Estudo da USP aponta que experiência de vida molda a interação de cães e humanos

A cena é trivial. O cachorrinho deseja comer o pão que está em cima da mesa. E o que ele faz? Olha para o alimento, para o seu tutor e mira mais uma vez o pão. Até que, por meio dessa “conversa” com o humano, ele obtém o que deseja.

Esse tipo de comunicação entre cachorros e seres humanos a partir da troca de olhares é muito comum. E um estudo conduzido na Universidade de São Paulo (USP) mostrou que diferentes experiências de vida podem alterar a maneira como os animais direcionam o olhar – e se comunicam – com os humanos.

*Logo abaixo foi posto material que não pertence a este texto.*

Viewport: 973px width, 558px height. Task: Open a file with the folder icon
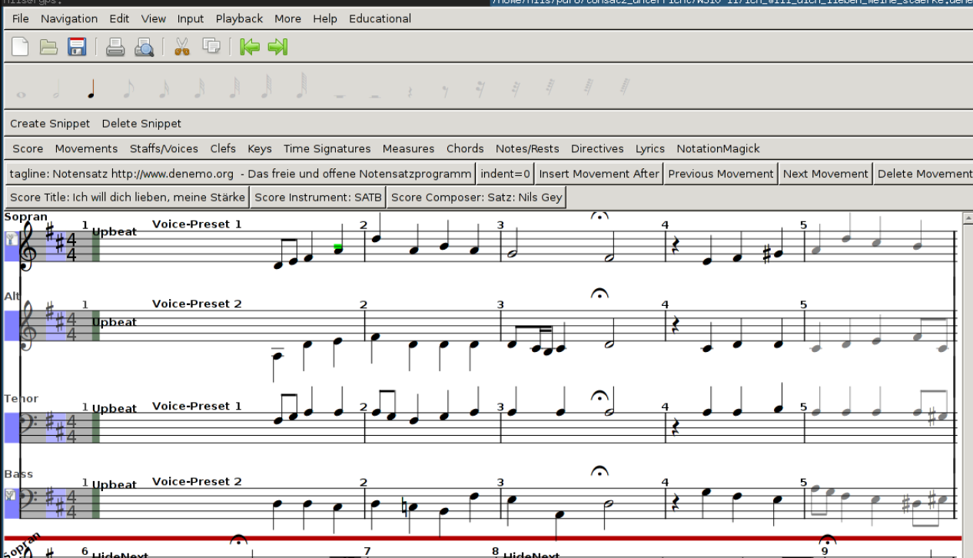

A pesquisa, publicada na revista Behavioural Processes, mostrou que animais de estimação trocaram muito mais olhares para conseguir objetos inalcançáveis. Na comparação entre 60 cachorros de raças e idades variadas, 95,7% dos que viviam dentro de casa usaram alternância de olhar pelo menos uma vez, enquanto os cães que vivem fora de casa se comunicaram com menor intensidade (80%). Já cachorros de abrigo, que têm pouco contato com humanos, interagiram ainda menos (58,8%).

O estudo teve apoio da FAPESP por meio de um projeto sobre a abordagem etológica da comunicação social entre diversas espécies – entre elas a humana.